Problem |
Write out exactly the lines of the entries below from the one holding "The image size is (915, 579)." to the one holding "Open the 邮箱登录", inclusive, and leave out all other lines.

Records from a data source
%%
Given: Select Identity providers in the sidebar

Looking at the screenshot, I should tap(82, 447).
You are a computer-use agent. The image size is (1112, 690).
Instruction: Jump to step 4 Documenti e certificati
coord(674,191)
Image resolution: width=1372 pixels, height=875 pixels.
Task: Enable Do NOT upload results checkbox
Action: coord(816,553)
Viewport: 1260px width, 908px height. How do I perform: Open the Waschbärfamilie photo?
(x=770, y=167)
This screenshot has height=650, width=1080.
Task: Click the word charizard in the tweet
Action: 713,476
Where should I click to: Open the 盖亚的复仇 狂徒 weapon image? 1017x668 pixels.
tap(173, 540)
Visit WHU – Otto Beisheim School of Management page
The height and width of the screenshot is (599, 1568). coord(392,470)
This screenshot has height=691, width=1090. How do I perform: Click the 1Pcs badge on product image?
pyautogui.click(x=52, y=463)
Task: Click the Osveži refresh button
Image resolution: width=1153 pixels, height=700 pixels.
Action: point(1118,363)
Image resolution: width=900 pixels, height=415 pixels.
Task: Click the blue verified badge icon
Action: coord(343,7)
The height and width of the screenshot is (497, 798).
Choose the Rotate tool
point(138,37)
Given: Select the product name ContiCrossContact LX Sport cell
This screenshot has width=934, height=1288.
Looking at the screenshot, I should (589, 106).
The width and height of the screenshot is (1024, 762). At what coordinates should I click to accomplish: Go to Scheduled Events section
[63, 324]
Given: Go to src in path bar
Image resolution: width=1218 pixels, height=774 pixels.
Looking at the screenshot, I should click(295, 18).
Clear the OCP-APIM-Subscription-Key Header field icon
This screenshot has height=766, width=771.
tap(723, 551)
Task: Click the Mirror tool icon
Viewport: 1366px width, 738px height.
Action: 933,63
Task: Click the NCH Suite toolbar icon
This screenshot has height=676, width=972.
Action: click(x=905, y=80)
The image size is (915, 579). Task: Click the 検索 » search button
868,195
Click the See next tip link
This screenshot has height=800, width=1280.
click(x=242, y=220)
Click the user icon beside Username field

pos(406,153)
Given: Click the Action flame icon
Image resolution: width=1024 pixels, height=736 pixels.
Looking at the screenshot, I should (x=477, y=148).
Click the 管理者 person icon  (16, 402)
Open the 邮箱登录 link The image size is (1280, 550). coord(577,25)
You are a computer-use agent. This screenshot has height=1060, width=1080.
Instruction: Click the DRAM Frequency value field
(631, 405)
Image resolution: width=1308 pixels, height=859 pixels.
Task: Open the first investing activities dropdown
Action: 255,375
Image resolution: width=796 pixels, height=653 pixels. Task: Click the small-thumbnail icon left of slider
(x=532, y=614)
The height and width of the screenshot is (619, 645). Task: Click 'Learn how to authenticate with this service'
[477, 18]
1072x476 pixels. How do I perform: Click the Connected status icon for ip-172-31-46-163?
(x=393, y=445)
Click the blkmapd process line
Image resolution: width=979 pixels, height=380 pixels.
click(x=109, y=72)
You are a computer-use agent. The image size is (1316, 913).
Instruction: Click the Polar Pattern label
%%
Answer |
The image size is (915, 579). Task: Click the 検索 » search button
868,195
Click the See next tip link
This screenshot has height=800, width=1280.
click(x=242, y=220)
Click the user icon beside Username field

pos(406,153)
Given: Click the Action flame icon
Image resolution: width=1024 pixels, height=736 pixels.
Looking at the screenshot, I should (x=477, y=148).
Click the 管理者 person icon  (16, 402)
Open the 邮箱登录 link The image size is (1280, 550). coord(577,25)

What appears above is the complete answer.